Ter como política pública o funcionamento contínuo de espaços culturais nas comunidades da capital é essencial. Não permitir que esses ambientes fiquem em situações vulneráveis e sem condições de uso é responsabilidade do poder público. Para a pesquisadora Lucimar Siqueira, é importante mostrar para os jovens das periferias que eles terão um ambiente que possibilitará uma troca de saberes. “Indicar para esse jovem que ele vai desenvolver suas habilidades artísticas na música, na dança, e que ele vai ter a possibilidade de gerar renda a partir disso. Por isso, políticas públicas que apoiem esses jovens a acessar a economia criativa são fundamentais”, pondera ela. 

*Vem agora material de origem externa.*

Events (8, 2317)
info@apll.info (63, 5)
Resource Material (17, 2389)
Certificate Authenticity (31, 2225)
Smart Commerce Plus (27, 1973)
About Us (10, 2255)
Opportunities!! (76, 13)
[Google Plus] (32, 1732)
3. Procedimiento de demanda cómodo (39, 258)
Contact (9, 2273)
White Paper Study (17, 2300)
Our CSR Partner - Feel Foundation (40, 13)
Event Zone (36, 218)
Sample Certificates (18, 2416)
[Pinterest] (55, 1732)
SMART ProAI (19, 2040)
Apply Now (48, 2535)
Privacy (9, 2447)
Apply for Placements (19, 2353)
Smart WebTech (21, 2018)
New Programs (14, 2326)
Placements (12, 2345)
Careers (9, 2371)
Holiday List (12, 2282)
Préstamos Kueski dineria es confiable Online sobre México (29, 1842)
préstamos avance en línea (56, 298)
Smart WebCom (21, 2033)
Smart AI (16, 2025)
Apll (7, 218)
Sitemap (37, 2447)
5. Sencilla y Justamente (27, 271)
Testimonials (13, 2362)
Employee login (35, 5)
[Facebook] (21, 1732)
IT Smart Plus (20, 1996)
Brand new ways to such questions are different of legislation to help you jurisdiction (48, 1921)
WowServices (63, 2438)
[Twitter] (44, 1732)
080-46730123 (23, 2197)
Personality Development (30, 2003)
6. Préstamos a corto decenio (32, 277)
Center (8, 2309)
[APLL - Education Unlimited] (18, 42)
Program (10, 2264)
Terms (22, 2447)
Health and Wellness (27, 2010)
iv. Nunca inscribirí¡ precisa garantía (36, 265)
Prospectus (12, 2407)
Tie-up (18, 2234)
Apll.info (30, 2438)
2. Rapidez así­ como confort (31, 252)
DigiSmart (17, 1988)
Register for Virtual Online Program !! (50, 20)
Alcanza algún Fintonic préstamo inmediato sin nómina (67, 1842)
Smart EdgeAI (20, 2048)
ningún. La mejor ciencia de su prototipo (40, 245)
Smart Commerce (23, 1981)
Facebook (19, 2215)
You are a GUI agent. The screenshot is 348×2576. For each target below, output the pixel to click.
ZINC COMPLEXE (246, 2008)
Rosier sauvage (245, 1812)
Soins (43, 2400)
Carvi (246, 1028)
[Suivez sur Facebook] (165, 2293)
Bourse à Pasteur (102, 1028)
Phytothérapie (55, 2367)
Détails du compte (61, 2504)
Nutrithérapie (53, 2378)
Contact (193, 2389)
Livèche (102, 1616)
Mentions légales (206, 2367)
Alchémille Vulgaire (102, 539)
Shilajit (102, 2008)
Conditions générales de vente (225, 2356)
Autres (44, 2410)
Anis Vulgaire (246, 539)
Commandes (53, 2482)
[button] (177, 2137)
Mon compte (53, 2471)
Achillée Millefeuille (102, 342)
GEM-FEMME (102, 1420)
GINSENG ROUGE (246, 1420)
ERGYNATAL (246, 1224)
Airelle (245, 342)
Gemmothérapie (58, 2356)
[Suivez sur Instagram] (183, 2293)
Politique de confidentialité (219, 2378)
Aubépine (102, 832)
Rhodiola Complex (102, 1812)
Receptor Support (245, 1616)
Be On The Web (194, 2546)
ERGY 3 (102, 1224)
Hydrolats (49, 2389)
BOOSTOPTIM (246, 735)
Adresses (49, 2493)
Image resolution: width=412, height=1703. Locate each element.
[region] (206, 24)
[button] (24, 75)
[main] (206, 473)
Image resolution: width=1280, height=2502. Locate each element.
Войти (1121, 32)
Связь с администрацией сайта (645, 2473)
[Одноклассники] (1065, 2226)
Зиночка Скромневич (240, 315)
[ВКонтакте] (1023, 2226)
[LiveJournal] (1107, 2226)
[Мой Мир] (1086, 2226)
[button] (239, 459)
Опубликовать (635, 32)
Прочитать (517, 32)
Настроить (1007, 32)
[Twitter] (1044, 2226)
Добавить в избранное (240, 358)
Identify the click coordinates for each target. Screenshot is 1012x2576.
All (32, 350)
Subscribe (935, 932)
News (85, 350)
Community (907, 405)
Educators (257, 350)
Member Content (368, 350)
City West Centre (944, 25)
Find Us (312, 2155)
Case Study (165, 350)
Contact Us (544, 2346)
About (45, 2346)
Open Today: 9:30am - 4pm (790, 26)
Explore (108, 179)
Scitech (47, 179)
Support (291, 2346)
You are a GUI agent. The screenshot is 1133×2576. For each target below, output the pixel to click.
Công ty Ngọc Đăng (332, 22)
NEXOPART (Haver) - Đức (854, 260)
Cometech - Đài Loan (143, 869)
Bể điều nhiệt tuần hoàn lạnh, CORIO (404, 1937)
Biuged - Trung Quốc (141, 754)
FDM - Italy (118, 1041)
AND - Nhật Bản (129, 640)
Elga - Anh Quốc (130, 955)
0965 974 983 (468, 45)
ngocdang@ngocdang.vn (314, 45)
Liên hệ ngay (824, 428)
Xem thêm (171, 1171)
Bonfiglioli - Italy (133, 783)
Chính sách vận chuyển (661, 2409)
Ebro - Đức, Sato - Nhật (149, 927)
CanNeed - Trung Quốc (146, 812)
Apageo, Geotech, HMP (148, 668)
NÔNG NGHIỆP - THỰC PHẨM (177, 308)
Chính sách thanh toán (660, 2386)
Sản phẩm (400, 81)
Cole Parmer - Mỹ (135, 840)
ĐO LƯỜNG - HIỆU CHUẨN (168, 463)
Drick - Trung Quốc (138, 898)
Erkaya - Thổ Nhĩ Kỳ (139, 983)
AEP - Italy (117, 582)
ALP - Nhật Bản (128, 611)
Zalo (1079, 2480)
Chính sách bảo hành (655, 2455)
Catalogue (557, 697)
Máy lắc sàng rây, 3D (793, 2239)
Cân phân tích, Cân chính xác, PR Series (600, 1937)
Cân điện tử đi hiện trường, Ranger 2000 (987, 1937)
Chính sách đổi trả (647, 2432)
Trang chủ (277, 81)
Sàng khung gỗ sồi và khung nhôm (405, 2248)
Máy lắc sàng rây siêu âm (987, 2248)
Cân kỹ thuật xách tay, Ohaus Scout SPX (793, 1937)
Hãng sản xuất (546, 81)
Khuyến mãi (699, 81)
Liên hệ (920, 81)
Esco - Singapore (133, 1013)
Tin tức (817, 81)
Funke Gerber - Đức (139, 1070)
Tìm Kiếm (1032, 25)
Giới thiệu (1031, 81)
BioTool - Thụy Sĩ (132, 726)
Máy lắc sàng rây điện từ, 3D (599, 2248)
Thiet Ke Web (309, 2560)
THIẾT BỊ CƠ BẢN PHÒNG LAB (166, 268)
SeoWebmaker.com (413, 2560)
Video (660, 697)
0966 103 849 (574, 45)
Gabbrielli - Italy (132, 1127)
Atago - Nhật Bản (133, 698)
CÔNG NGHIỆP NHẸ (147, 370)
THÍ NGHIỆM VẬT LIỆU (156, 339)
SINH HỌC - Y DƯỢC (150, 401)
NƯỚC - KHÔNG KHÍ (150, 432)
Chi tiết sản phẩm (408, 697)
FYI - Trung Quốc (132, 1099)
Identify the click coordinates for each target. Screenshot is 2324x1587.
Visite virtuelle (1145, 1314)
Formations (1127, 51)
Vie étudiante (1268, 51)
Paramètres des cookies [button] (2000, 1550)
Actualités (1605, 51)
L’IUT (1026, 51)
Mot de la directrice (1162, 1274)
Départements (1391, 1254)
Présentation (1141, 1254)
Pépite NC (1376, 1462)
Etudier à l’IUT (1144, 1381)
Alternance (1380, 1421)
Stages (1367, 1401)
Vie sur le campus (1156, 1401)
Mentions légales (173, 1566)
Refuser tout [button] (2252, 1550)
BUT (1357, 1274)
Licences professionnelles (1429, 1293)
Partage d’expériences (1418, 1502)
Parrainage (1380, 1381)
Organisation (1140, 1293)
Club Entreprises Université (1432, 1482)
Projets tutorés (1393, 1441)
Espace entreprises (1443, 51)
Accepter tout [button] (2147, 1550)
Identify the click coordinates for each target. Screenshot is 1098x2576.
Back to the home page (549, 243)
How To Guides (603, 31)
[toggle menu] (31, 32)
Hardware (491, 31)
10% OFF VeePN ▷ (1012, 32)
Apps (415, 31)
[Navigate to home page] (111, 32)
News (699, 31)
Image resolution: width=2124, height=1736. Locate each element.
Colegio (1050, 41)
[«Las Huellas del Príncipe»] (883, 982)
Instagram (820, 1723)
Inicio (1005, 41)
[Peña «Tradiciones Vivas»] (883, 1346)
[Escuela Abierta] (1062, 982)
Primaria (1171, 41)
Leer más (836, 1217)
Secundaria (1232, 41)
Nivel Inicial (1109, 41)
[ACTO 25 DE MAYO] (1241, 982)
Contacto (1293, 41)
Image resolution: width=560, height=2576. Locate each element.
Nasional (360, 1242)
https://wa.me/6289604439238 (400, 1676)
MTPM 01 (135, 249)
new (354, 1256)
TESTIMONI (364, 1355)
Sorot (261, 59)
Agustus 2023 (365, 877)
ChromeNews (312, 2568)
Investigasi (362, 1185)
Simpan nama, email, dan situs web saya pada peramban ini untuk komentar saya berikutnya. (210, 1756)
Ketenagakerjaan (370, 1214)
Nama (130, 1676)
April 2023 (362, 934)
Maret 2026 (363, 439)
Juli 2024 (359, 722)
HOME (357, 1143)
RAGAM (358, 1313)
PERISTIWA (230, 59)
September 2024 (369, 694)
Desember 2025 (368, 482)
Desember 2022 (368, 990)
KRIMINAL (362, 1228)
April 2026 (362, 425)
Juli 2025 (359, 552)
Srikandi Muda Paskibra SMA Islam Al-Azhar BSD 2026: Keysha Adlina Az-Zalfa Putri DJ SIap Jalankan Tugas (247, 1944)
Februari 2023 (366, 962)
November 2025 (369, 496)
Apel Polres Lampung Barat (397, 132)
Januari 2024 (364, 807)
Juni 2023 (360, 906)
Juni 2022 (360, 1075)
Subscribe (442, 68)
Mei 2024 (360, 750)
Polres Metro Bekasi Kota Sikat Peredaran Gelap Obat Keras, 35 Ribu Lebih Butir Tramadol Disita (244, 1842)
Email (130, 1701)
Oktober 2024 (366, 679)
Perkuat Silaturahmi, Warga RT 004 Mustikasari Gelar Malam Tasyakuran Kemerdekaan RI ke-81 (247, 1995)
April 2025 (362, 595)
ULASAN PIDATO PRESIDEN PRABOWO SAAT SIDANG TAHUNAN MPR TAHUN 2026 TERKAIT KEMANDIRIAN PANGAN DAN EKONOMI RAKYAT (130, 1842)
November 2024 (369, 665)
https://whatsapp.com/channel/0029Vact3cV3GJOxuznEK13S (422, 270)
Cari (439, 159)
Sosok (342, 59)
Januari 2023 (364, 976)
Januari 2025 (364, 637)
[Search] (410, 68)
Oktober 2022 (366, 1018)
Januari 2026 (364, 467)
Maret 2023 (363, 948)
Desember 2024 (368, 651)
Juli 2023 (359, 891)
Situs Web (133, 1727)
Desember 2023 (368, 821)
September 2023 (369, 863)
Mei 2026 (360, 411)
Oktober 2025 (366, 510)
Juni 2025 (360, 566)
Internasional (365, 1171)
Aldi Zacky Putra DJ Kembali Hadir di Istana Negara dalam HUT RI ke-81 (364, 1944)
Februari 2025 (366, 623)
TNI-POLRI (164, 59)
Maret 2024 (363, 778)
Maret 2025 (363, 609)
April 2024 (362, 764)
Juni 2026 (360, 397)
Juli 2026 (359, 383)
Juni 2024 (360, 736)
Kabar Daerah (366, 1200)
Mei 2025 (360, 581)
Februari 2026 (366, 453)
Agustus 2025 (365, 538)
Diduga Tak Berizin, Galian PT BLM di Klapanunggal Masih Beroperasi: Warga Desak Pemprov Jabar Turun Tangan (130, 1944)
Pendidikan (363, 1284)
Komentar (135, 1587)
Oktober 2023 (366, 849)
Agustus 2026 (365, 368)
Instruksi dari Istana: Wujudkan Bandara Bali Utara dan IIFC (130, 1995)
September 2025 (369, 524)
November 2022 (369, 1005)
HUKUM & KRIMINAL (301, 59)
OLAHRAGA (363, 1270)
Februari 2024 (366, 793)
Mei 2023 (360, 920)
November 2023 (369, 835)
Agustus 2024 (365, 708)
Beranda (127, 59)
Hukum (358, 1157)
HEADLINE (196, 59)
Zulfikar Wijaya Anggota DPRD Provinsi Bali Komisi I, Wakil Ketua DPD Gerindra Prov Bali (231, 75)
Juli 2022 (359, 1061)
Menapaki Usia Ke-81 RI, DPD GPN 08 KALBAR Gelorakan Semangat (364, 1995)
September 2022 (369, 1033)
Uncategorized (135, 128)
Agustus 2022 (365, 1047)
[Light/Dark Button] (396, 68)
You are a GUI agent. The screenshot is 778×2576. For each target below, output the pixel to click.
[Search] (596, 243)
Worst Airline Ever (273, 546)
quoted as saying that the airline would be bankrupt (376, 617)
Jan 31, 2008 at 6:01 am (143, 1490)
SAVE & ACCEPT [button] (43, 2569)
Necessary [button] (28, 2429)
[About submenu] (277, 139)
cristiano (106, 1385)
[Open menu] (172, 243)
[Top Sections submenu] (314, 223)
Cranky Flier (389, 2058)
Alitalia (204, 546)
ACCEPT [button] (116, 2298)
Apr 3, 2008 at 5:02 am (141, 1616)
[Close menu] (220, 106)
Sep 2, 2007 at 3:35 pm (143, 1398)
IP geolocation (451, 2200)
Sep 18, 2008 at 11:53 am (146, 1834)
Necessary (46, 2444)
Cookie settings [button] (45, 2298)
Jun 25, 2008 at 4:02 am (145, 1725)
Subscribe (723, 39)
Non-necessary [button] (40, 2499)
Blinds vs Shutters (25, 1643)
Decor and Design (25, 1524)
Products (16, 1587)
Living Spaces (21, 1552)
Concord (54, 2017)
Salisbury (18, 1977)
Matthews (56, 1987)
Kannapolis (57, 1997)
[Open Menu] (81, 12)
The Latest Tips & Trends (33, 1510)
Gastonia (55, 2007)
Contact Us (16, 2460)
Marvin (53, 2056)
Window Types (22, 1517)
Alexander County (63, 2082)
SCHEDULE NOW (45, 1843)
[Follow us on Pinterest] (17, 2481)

“Do mesmo jeito que a gente tem uma estrutura, um edital para fazer uma Bienal do Mercosul com vários patrocinadores junto com o poder público, tem que ter uma sala de teatro, uma sala de dança para o pessoal da Restinga e da Lomba do Pinheiro poderem usar quando quiserem, por exemplo”  

Lucimar Siqueira

Os resultados de ambientes que fomentam a cultura nas comunidades são significativos. Camilo de Lélis, coordenador do Descentralização, se emociona contando um pouco da história de um jovem morador da Vila Planetário, território conflagrado pela violência na capital, que teve sua perspectiva de vida transformada pela arte. “Existe um rapaz aqui que saiu da FASE agora. Ele já havia cometido um crime”, diz ele. “Só o fato de ele ter tido acesso a livros e começado a ler, isso mudou a cabeça dele. Mas ele me procurou porque estava interessado em estudar, estudar arte, e isso veio de alguma forma pela leitura.” 

As oportunidades proporcionadas pelos projetos evidenciam a importância do fomento à cultura na vida de crianças e adolescentes. Por meio do acesso à arte – seja qual for o tipo –, os jovens podem voltar a se interessar pela vida e ter diferentes possibilidades para o futuro. Mesmo com as dificuldades, as iniciativas culturais nas comunidades da capital continuam a incentivar jovens a terem outras perspectivas em suas vidas. Em um momento em que a arte vem sendo desmerecida, esses encontros que desenvolvem a sensibilidade reforçam a relevância desses equipamentos para as grandes periferias. Porque é uma arte viver e sobreviver, então temos que aprendê-la todos os dias um pouquinho mais.